## What you should do
The required output is a single number: how many lines of the material contain the string "tree".

+++++

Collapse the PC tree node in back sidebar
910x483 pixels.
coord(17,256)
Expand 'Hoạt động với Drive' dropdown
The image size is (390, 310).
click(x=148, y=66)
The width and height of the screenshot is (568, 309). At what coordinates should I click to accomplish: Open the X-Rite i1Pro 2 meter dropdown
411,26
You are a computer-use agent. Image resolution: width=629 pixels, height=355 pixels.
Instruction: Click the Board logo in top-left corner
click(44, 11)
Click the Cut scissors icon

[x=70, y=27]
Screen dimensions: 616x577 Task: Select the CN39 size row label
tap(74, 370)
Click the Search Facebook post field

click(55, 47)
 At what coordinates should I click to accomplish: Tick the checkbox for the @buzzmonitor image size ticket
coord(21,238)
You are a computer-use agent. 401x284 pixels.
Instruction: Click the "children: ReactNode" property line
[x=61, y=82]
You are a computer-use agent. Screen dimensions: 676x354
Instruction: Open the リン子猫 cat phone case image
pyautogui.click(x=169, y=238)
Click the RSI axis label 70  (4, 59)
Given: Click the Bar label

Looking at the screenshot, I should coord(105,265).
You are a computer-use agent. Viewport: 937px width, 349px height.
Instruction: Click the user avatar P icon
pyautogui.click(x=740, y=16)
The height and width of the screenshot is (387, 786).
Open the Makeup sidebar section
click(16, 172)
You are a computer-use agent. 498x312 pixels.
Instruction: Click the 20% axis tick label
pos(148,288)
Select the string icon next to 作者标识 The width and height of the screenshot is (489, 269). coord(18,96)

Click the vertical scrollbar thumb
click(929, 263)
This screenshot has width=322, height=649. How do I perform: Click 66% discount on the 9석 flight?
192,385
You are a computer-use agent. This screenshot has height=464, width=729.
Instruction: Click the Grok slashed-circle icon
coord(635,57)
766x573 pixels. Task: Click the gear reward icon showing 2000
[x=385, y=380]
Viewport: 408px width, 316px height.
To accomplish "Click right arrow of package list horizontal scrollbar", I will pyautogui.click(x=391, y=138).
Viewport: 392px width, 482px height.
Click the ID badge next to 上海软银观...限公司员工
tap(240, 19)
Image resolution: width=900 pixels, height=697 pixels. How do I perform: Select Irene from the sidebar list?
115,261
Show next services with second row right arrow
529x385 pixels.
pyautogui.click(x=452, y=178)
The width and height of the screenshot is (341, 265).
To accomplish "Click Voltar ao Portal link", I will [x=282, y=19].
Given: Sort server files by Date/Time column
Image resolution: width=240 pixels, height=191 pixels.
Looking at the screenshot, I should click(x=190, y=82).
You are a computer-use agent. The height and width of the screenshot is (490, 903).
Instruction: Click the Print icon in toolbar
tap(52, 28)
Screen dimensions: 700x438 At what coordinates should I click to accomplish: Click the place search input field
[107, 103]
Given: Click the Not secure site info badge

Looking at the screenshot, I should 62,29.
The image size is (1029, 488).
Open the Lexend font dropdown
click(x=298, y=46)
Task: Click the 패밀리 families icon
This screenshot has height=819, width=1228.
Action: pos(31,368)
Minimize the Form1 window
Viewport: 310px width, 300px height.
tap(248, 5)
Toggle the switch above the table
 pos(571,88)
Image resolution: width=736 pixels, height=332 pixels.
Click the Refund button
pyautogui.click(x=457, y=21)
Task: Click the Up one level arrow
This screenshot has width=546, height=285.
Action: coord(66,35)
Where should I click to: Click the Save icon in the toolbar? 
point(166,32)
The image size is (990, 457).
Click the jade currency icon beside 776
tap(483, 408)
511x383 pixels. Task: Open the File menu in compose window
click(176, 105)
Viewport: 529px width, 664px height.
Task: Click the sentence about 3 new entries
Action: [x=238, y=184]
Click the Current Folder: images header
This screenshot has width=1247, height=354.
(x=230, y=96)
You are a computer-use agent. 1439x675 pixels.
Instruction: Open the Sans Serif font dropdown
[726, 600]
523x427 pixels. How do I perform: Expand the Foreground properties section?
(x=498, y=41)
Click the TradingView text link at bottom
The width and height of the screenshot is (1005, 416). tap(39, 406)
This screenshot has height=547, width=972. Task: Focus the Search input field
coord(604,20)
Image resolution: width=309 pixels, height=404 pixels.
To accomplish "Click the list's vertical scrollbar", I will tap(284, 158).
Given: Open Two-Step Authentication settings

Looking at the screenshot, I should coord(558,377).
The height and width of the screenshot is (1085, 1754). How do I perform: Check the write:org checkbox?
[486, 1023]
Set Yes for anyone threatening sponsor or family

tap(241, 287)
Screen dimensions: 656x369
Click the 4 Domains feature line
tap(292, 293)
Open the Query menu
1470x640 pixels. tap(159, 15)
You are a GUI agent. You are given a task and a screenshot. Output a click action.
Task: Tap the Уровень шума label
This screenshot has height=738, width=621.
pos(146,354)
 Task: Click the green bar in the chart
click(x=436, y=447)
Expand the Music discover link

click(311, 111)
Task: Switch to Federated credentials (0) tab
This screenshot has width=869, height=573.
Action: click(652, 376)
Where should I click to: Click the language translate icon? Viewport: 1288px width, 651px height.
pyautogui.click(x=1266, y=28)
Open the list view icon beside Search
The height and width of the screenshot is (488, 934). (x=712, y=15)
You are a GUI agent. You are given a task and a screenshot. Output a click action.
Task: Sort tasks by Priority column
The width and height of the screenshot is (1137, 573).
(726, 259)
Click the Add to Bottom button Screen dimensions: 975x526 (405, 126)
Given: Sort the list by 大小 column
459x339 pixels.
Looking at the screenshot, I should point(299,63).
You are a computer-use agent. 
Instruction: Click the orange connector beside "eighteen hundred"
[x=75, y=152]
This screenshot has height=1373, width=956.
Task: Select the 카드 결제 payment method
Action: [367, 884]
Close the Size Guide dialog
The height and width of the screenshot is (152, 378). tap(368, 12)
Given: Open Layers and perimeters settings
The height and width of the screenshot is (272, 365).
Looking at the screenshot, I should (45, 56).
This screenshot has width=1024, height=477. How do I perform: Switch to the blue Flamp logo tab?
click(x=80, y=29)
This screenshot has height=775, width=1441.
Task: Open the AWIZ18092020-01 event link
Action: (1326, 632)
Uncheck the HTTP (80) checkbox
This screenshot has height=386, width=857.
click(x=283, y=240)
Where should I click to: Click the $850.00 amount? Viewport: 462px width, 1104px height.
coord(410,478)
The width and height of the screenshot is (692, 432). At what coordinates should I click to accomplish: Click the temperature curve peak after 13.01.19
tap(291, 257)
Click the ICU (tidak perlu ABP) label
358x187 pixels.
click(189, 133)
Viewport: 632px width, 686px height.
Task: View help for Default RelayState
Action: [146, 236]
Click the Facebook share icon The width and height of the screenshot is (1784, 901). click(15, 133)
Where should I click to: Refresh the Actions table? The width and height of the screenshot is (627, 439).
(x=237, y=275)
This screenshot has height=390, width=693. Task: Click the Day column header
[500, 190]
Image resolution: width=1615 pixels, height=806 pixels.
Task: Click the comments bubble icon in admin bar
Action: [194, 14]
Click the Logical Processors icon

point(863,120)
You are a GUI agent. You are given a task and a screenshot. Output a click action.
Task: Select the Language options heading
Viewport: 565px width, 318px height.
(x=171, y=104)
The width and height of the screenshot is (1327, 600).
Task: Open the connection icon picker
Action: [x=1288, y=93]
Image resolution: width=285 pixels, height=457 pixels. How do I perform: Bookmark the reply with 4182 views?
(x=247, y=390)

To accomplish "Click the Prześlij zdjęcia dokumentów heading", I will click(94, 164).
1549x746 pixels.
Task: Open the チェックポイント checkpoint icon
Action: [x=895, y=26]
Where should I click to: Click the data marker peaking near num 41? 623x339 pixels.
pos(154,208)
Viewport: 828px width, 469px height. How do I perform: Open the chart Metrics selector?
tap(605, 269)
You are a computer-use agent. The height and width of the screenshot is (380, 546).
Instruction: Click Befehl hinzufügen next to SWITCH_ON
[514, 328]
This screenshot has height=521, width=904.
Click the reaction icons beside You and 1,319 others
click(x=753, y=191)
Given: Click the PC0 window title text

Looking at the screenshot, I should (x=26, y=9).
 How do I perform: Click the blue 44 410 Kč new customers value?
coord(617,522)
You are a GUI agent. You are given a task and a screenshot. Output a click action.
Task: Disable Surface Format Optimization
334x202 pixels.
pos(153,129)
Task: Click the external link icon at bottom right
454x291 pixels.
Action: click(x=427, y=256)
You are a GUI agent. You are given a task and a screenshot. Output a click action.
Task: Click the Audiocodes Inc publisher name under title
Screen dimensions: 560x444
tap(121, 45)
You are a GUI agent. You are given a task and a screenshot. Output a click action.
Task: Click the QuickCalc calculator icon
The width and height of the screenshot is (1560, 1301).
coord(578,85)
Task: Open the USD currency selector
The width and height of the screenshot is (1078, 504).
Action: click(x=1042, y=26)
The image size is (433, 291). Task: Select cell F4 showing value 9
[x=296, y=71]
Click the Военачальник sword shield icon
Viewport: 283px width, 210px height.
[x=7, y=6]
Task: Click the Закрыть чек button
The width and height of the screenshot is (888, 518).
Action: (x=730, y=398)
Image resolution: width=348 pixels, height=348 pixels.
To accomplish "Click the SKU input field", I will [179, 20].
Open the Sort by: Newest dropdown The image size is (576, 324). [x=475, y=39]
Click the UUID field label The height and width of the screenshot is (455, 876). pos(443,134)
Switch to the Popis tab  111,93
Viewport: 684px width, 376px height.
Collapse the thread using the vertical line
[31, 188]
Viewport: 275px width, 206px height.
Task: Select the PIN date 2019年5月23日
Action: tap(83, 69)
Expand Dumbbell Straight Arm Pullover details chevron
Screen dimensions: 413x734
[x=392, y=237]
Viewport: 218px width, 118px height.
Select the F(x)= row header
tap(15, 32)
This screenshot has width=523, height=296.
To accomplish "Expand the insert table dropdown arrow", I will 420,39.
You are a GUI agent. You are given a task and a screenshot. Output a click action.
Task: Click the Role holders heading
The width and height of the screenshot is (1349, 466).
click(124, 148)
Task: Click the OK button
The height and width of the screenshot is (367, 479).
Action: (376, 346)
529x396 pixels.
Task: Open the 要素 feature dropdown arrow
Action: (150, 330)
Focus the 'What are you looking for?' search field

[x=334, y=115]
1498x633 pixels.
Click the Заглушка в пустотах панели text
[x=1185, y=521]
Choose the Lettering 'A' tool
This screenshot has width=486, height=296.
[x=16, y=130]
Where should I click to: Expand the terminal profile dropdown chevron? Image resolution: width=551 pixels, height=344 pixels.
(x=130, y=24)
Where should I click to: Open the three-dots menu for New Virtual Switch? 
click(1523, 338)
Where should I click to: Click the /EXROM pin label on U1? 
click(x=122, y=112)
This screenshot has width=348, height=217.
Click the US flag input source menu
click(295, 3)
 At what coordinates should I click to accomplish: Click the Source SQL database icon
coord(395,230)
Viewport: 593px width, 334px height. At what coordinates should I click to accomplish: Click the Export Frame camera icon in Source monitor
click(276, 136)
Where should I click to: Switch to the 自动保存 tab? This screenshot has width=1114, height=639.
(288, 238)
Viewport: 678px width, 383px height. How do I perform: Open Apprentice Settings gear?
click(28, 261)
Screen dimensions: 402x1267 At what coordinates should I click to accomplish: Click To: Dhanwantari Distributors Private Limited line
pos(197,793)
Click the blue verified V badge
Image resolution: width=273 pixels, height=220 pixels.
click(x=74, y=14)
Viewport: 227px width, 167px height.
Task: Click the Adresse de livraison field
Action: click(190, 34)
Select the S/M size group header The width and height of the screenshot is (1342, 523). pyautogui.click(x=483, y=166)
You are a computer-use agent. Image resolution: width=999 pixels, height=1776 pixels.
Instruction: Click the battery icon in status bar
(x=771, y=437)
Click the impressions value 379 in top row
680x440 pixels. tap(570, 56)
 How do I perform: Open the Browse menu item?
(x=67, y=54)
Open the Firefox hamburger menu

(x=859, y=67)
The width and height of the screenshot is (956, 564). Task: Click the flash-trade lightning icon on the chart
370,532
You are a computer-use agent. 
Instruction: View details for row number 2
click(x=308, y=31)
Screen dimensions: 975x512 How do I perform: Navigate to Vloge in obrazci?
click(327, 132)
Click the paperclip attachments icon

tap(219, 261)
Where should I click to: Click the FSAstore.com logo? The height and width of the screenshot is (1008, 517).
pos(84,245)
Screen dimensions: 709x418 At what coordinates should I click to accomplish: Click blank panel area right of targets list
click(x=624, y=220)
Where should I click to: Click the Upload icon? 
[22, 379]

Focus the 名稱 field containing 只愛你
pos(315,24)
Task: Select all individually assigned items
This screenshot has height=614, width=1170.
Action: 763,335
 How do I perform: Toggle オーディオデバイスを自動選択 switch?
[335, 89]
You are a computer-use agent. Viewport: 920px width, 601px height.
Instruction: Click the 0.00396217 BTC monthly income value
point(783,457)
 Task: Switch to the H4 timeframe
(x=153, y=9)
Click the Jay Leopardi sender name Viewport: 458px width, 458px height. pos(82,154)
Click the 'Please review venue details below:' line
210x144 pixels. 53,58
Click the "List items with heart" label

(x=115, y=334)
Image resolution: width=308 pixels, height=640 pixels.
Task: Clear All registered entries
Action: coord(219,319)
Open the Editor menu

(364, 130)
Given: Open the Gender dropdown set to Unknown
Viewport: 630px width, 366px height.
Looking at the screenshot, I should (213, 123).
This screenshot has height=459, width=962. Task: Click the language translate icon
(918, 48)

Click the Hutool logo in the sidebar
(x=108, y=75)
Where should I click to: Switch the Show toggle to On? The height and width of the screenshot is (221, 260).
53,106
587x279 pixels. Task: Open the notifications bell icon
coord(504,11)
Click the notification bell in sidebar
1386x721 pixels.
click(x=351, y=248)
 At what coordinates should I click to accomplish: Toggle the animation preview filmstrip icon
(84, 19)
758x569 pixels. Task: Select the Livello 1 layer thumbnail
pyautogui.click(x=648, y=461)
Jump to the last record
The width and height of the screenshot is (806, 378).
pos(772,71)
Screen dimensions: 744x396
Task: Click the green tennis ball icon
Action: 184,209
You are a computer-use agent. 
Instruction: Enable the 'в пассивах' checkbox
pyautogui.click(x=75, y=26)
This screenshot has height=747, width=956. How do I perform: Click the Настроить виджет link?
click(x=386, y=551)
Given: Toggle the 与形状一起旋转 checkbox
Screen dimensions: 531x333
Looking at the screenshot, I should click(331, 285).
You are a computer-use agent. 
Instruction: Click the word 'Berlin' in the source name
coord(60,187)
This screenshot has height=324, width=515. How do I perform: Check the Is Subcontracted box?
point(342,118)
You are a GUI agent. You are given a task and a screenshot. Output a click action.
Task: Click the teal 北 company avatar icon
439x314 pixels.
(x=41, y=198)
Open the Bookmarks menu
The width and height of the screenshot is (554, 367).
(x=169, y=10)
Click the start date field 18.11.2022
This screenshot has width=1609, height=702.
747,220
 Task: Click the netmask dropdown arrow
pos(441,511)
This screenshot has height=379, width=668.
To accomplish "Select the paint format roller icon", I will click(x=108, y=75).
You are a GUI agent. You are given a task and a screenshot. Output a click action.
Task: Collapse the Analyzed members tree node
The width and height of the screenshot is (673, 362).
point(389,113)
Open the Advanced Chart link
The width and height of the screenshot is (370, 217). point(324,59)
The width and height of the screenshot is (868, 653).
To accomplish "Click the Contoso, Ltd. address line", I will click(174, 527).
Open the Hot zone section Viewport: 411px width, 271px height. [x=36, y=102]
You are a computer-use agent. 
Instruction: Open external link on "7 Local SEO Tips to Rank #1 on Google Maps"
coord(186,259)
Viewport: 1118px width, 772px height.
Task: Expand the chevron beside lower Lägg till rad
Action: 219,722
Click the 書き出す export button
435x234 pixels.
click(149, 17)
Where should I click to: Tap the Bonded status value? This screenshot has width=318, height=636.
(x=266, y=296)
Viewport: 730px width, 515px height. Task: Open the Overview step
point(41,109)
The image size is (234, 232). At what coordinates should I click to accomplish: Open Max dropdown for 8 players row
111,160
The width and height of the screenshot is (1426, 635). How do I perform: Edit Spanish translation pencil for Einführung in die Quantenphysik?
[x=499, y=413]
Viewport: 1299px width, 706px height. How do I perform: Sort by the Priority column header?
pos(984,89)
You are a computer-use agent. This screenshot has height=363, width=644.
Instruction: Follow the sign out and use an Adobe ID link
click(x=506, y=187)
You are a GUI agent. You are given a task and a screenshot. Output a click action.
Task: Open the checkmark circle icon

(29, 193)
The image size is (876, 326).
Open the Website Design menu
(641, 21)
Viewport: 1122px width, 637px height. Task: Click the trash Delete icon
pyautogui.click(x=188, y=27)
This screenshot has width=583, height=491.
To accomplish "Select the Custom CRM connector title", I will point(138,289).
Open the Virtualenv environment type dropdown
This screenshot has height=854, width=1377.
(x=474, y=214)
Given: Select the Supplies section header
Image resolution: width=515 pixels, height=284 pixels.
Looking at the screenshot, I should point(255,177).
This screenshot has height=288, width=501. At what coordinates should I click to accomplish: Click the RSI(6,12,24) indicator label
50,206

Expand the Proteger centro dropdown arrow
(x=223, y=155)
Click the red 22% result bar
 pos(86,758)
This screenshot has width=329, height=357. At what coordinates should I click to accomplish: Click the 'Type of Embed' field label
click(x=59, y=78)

+++++

## Solved exercise
2